For such a charter "to be entrenched," Pelletier said, "would be a very beautiful contribution to modern Canada." There is no room for doubt about where Quebec is going with this. Entrenchment involves a constitutional amendment under the general "7/50" formula, requiring the assent of Parliament and the legislatures of seven provinces comprising 50 per cent of the population.
Why would Quebec want to go down this road? Quite simply, so that Jean Charest could outflank Pauline Marois and Mario Dumont as a defender of Quebec's interests. The Parti Québécois could never support anything with the name federalism on it, and the ADQ, in the name of its autonomist tendencies, might be forced into doing so. It is a means for Charest to play a trump card on the Quebec identity file, where the Liberals are perceived as weaker than the other players in the minority legislature.
Except that constitutional amendments require dance partners, and no one is coming to this federal-provincial dance. There isn't any interest in re-opening constitutional talks and, and after the way Charest botched the fiscal-imbalance file, there isn't any support in the rest of the country for anything remotely resembling even one more concession to Quebec.
More's the pity, because until then Charest was doing so well in managing the all-important federal-provincial file. His very success in pursuing gains for Quebec, and achieving them largely in partnership with Stephen Harper, made the point that non-constitutional means are much more productive, under a lot less pressure.
To review the bidding, the Council of the Federation was Charest's idea in the 2003 election, and its subsequent creation was entirely due to his good relations with Quebec's provincial partners, all of whom were anxious to help him out. Then, in a 2005 Toronto speech, he laid out an agenda for federal-provincial progress, including a role for Quebec at UNESCO and recognition of the fiscal imbalance. In his Quebec City speech during the 2006 election, Harper essentially read Charest's words back to him.
Charest and Harper have since delivered on the essentials of that agenda. And then there's the matter of Quebec as a nation within a united Canada, resolving a thorny symbolic question that bedeviled federal-provincial relations for two generations.
All of that was entirely to Charest's credit, and the biggest gain of all was the increase to equalization and transfer payments in the resolution of the fiscal imbalance file, $2.3 billion next year alone.
And then, driving to the goal line, Charest inexplicably dropped the ball by announcing that the entire $700 million in new fiscal-imbalance money would be allocated to a tax cut.
Not only was this seen as a cynical ploy to bribe the voters with other people's money, it reminded voters of Charest's previous broken promises on tax cuts. It was incredibly short- sighted and politically obtuse.
It damaged Charest's standing as a leader of the federation all across the board. The Harper government, blindsided by the announcement, had no choice but to be supportive of it. And in the provinces, Charest's colleagues knew they could never again go to the well of the fiscal imbalance.

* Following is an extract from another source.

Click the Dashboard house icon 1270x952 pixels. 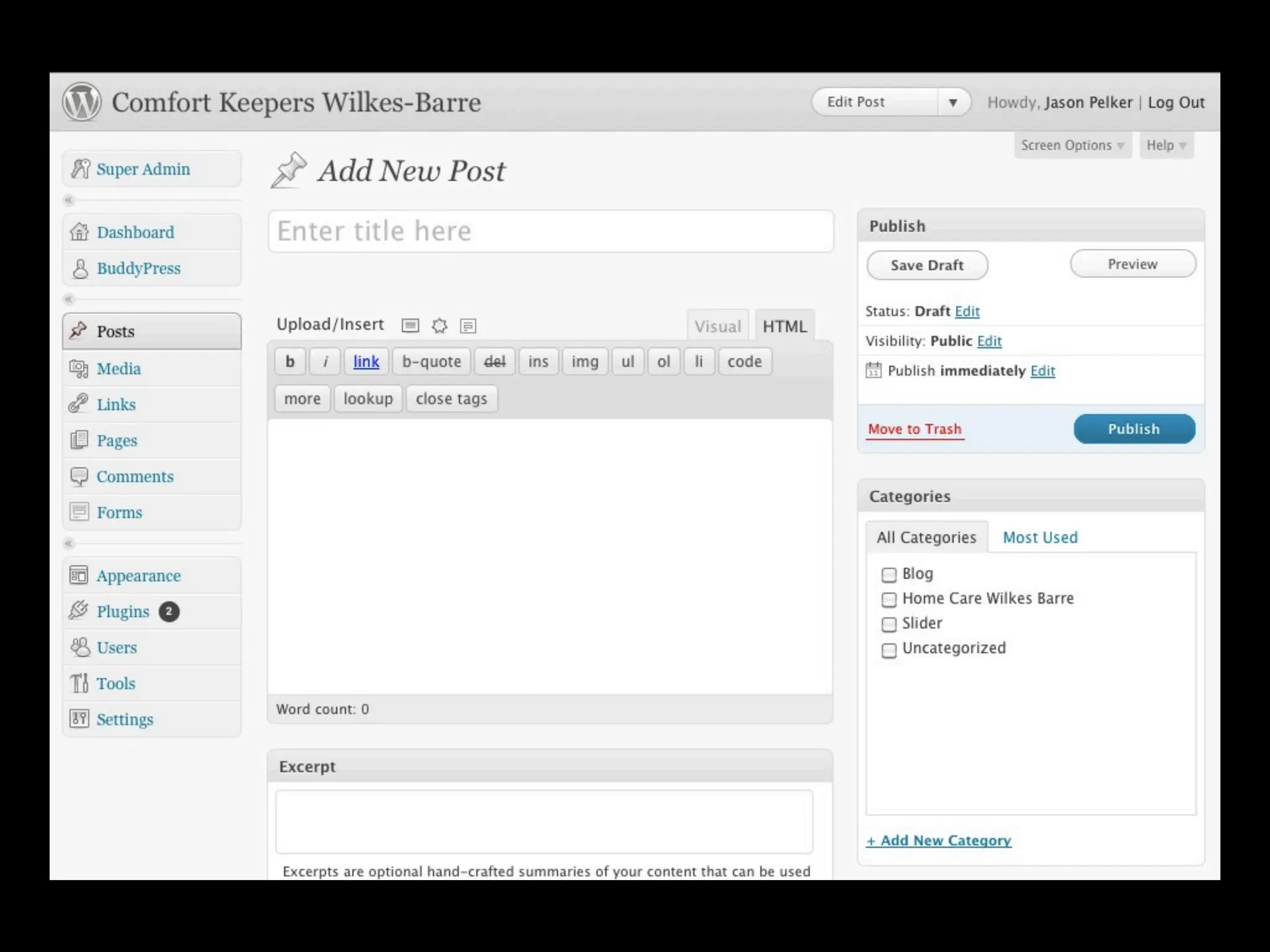click(x=79, y=232)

Leading economists, and students of federal-provincial affairs, who had invested years in pushing the fiscal imbalance rock up the mountain, know the issue will never be discussed again, let alone taken seriously again.
And yet the Charest government, through Pelletier, now wants to reopen the Constitution to limit the federal spending power, and couch it in Harper's own words.
For one thing, this is too clever by half. For another, it is a complete misread of both the political temperature and the public's mood in the Rest of Canada. However disposed Harper, as a proponent of classical division- of-powers federalism, might have been to such a gambit before Charest blew it on the fiscal imbalance, the prime minister can hardly entertain it in the context of Quebec's having got what it asked for, and coming back for more.
Sorry, but as they say in the South, that dog won't hunt.